[Stored records]
++++
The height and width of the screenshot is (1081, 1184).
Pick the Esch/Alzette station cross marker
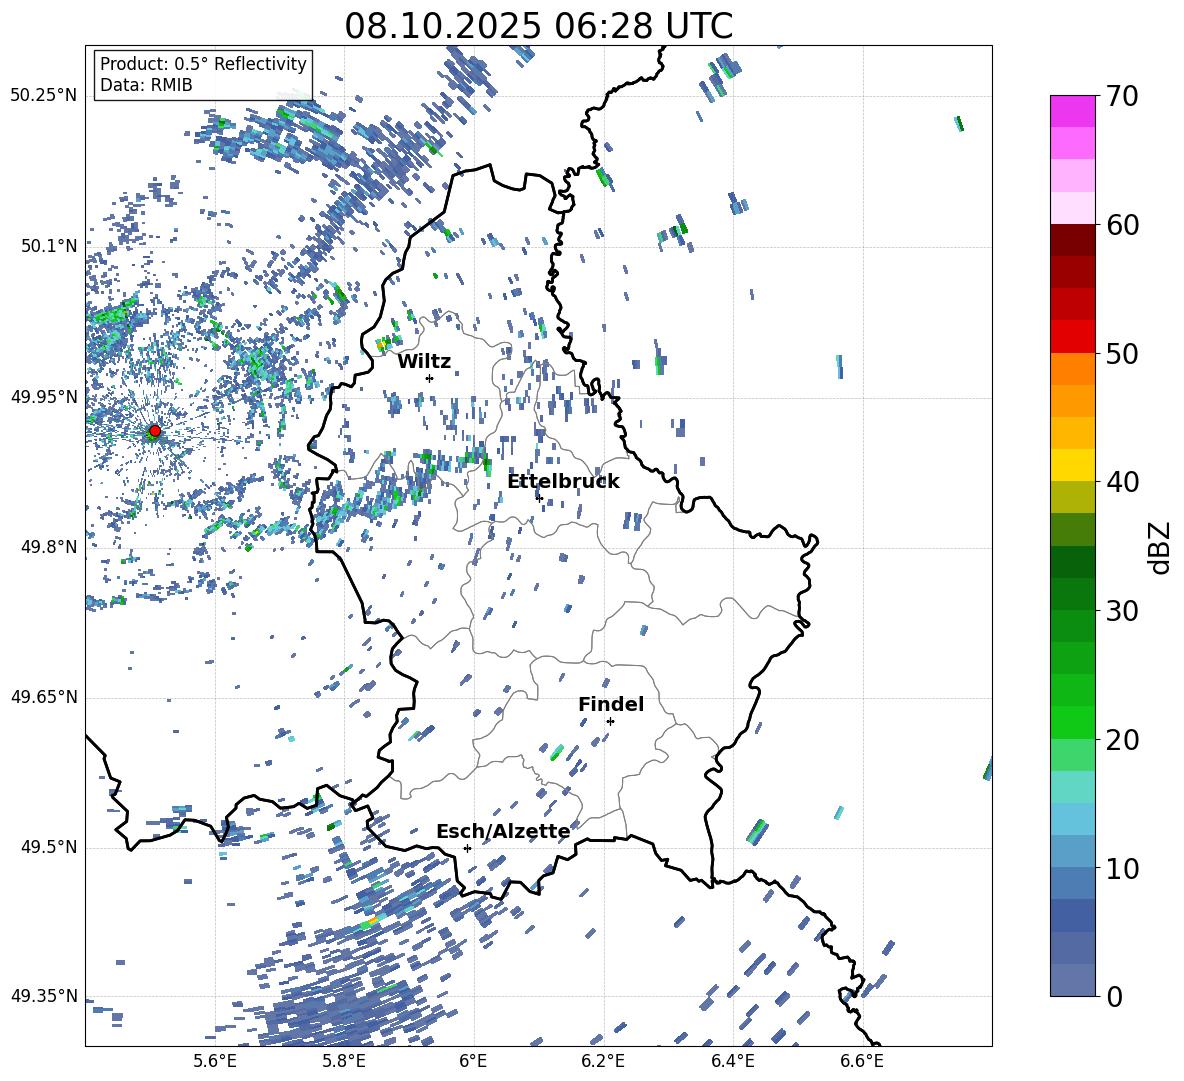pos(467,848)
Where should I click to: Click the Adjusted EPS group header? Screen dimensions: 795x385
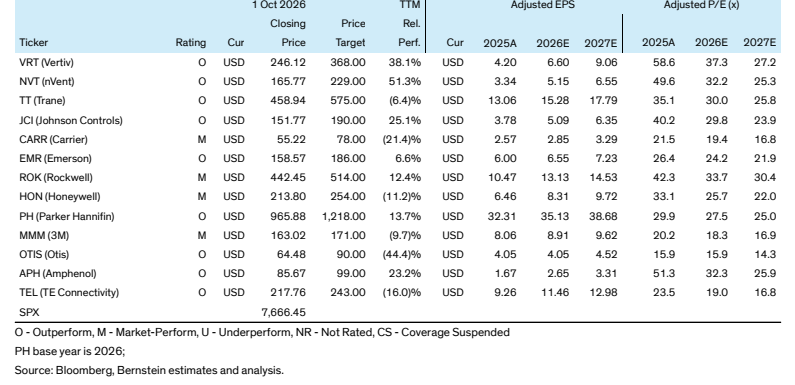541,5
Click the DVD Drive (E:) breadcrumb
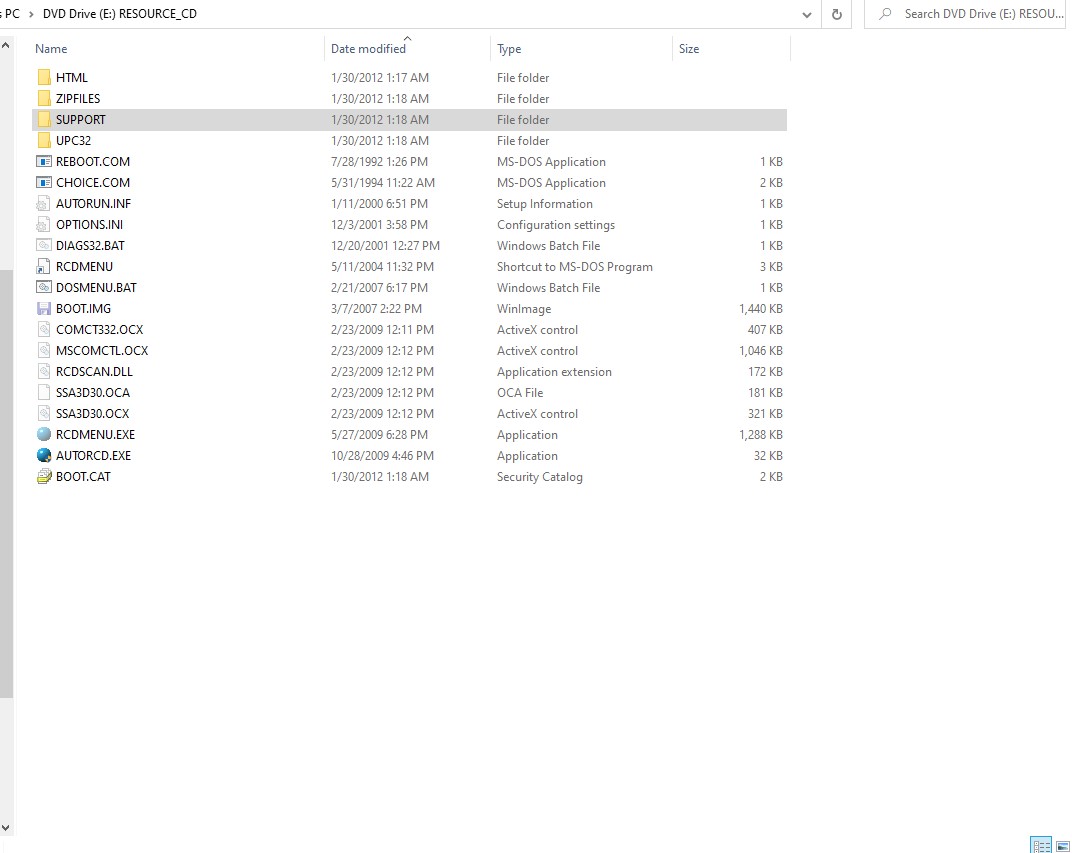The height and width of the screenshot is (853, 1072). tap(119, 14)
++++
* **What you will do**: All of the records above must be copied exactly, except for the pictures.

* **Exercise result**:
The height and width of the screenshot is (1081, 1184).
Pick the Esch/Alzette station cross marker
pos(467,848)
Where should I click to: Click the Adjusted EPS group header? Screen dimensions: 795x385
541,5
Click the DVD Drive (E:) breadcrumb
The height and width of the screenshot is (853, 1072). tap(119, 14)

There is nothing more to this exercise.